In what MMDA Chairman Francis Tolentino described as a “bold move for the sake of environment,” Muntinlupa City started implementing Tuesday last week Ordinance No. 10-109, which prohibits the use of plastic bags on dry goods and regulates its utilization on wet goods, and totally prohibits the use of Styrofoam.
To remind the public of the ban, several posters had been placed in highly visible places within the city. In convenience stores, drugstores and public markets, brown paper or cloth bags are used instead of plastic bags.
At Super Mightee Mart, items are wrapped in recycled paper bags. If necessary, wet items like tube ice are packaged using oxo-biodegradable plastic.
At the newly-opened Muntinlupa Save More Supermarket, not a plastic bag is in sight. Groceries are instead placed in brown paper bags or in green cloth bags.
Mixed reactions
Apart from business owners, consumers are also pleased with the ordinance. A large tarpaulin bears signatures and encouraging messages from people supporting the effort.
“Maganda po ito!!! Para po sa kinabukasan naming mga bata at mga susunod pang mga bata (This is good, especially because the next generation will benefit from this),” wrote one Karlo.
A scribbler, however, pointed out the ordinance is not as environment-friendly as everyone thinks it is since the paper bags used as replacements for plastics are made from trees.
And then there are those who refuse to cooperate.
“Marami pa rin ang hindi sumusunod (Many still do not cooperate),” says Aling Lisa, a public market vendor. She says although they had been informed of the ordinance since December last year, some vendors still package their goods using plastic.

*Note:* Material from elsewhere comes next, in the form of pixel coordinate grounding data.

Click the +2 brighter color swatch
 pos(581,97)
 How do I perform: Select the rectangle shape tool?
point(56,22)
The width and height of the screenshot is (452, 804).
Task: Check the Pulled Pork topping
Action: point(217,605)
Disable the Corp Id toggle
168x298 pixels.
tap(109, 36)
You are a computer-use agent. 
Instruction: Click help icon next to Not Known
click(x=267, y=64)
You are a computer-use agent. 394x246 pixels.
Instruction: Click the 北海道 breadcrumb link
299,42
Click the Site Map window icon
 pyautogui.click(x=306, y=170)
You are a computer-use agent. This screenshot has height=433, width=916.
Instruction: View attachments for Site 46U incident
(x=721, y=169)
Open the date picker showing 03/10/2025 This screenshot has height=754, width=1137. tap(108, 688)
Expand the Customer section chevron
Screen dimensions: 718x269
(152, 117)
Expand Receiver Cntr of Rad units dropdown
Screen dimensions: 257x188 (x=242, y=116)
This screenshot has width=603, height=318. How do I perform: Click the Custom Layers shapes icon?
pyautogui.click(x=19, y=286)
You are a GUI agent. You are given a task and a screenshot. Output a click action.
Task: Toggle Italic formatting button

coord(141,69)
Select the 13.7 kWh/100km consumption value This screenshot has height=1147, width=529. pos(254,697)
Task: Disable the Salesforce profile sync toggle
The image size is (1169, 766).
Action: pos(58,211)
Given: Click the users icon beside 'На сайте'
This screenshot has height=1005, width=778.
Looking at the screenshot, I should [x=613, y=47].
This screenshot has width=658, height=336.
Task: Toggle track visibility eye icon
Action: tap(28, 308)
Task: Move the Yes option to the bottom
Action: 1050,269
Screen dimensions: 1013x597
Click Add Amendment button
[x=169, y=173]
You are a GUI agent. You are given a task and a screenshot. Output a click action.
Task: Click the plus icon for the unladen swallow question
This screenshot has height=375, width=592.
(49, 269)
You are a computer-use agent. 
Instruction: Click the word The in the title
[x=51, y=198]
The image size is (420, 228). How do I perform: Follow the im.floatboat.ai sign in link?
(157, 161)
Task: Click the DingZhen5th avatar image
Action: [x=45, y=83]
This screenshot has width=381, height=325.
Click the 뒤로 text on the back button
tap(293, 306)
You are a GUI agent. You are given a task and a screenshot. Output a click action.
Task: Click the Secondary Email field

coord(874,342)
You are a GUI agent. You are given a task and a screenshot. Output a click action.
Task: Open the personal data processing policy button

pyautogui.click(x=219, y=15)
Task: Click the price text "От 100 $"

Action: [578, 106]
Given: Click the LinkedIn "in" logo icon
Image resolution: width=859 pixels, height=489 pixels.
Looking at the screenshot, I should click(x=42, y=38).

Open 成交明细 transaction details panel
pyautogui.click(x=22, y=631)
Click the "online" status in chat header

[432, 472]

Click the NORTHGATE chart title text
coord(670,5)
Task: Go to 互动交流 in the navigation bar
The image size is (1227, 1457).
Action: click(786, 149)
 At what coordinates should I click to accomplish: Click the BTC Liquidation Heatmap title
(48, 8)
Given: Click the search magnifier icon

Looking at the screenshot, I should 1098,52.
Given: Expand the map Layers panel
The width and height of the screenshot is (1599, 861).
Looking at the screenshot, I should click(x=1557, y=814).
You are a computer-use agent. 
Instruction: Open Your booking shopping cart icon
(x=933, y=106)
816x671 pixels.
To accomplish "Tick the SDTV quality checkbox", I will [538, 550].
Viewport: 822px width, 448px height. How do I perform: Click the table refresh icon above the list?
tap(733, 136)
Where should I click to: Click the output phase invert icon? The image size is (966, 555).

“Sayang din kasi yung mga plastic na nabili na (They don’t want the plastics that they have bought to be wasted),” she says.
Many violators, she says, had been caught and fined.
Violators are fined and given a warning, and business establishments found violating the ordinance may have their licenses to operate suspended for up to one year.
Model city
Muntinlupa is the first city in Metro Manila to ban the use of plastic bags for wet and dry goods and Styrofoam as food containers. While the city government admits that successfully implementing the ordinance is no easy feat, they expect the intervention will deter the rampant use and disposal of non-biodegradable materials into the environment.
The Muntinlupa City Council noted that disposed plastic bags and other non-biodegradable containers are the major causes of flash floods in the city during heavy rains as it clogged canals, three creeks, 11 rivers and other waterways that all drain into the nearby Laguna Lake.
Tolentino, meanwhile, lauded city for the ordinance and encouraged other local government units in Metro Manila to do the same.
“The MMDA strongly encourages local government units to adopt similar strong measures such as these to combat the dangerous effects of environmental degradation which leads to massive flooding and climate change,” Tolentino said in an article posted Friday on the MMDA website.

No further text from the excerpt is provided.